Overview
Vitamins and nutritional supplements are seen by many as an essential part of health and wellness. Too often, outdated anecdotes guide our health decisions, in this case the culprit is “you can’t have too much of a good thing.” But this isn’t necessarily the case with supplements.
Is It Possible to Take Too Many Vitamins?
Although they are regarded by many as a health miracle, vitamins need to be taken with caution. It is very important that you discuss any changes to your supplement regimen with a trusted medical care professional, whether that it is your doctor or a nutritionist.
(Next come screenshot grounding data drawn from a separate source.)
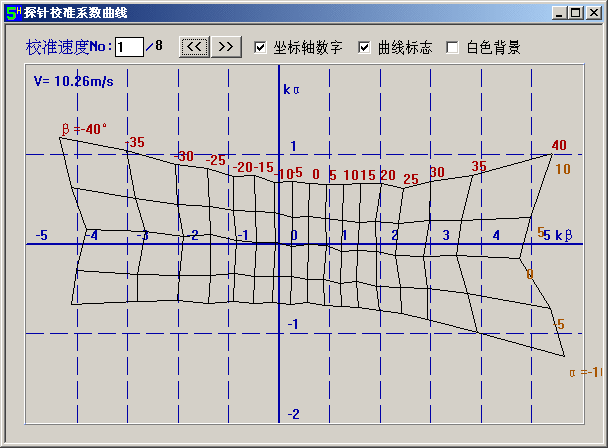Image resolution: width=608 pixels, height=448 pixels.
Task: Toggle the 坐标轴数字 checkbox
Action: click(x=261, y=47)
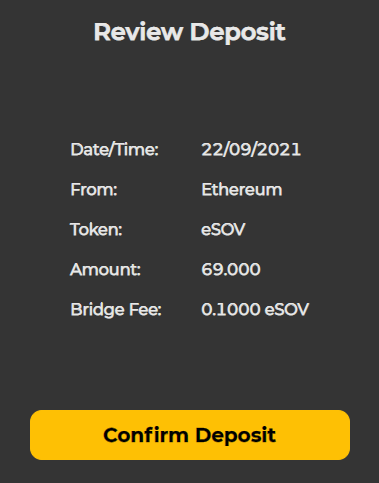Viewport: 379px width, 483px height.
Task: Click the word Deposit in the heading
Action: pyautogui.click(x=238, y=33)
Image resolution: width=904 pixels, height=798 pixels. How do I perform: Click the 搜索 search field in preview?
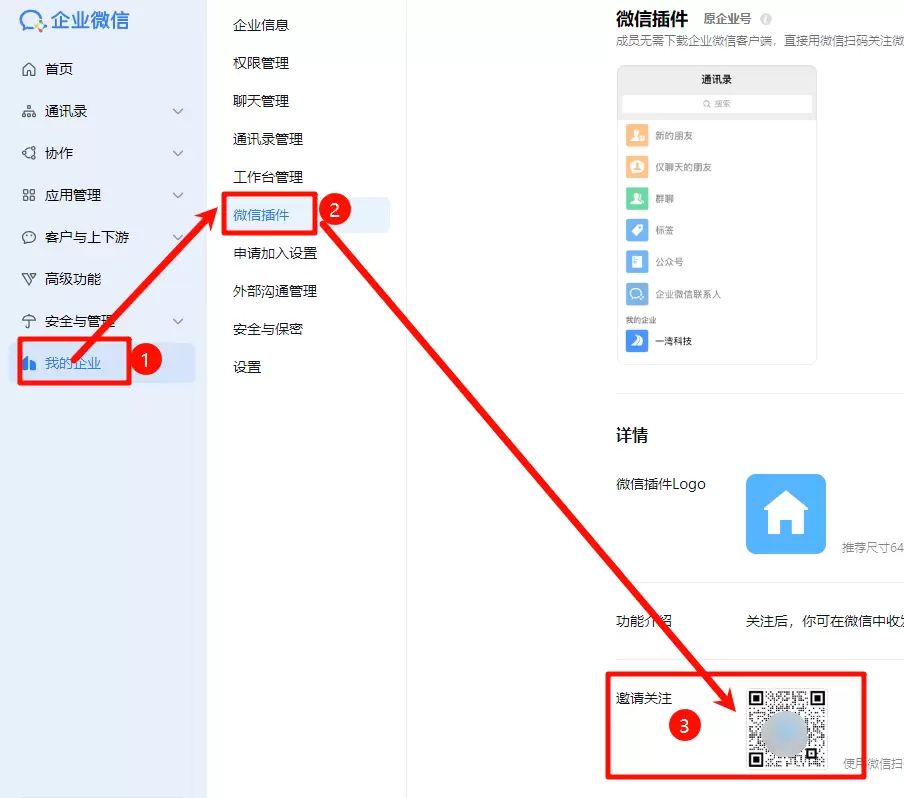pyautogui.click(x=716, y=104)
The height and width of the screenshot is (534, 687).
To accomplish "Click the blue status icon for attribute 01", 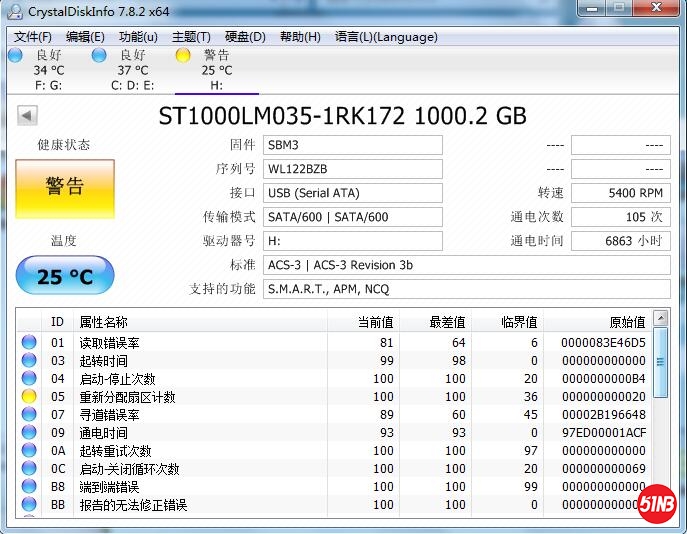I will [x=29, y=343].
Preventing Over-Consumption
In most cases, people who experience accidental vitamin poisoning take a combination of multi-vitamins alongside single vitamin supplements. To prevent your risk of accidental exposure to these adverse effects, make sure to check the “nutritional facts” section of the supplement label and cross-reference it with any other supplements you are taking.
Adverse Effects
Many vitamins, such as beta-carotene can have noticeable side-effects if the patient is taking the vitamin in high-doses. For instance, it is relatively easy to contract beta-carotene poisoning just from eating carrots. Beta-carotene poisoning only causes the skin to develop a yellow-orange color, and though the effects of this are relatively minor, it can be rather shocking to those who experience it.
Calcium
Due to increased awareness of osteoporosis’ effects on the elderly, many doctors may suggest that the patient takes high-levels of calcium to help boost their bone density. Unfortunately, this approach can have the unintended consequence of making the patient overanxious or worrisome. If you are having trouble bumping up your bone density scores, research has suggested that Vitamin D is an excellent supplement to add to alongside calcium to assist your body with bone production.
Vitamin A
One vitamin that is known to cause more serious adverse effects is Vitamin A. Recommended dosages are 900 micrograms per day for adult males, and 700 micrograms per day for adult females. Using this nutrient in excessive quantities can cause some very troubling complications, such as:
- Headaches
- Dizziness
- Nausea
- In extreme cases Coma or Death
Vitamin D
Although it can be a great addition to your bone health regimen, the recommended intake for this vitamin is relatively low for most adults. The recommended dosage for Vitamin D is 15 micrograms per day for both men and women. Adverse effects due to over-consumption can cause:
- Nausea/Vomiting
- Constipation
- Loss of appetite
- Weight loss
- Kidney damage
Vitamin B6
The recommended intake for this vitamin is 1.3 milligrams for most adults, but rises slightly after age 50. Because of this increase, manufacturers often give a variety of milligram options for sale, so choose wisely! Excessive consumption can cause serious nerve damage, painful skin patches, and extreme light sensitivity.
Niacin
Niacin has a recommended intake of 14 milligrams for women and 16 milligrams for men. Excessive intake of this nutrient can cause increased blood sugar levels, as well as increase the likelihood that you will develop an ulcer. In more extreme cases, excessive consumption of Niacin can result in permanent liver damage.
Folate
Folate is another vitamin that comes in multiple dosage options. The recommended amount for most adults sits at 400 micrograms and 600 micrograms for women who are pregnant. Sometimes excessive folate can impair the effects of other medications, or can mask a B12 deficiency. Having a vitamin B12 deficiency for long periods of time can cause long-term nerve damage.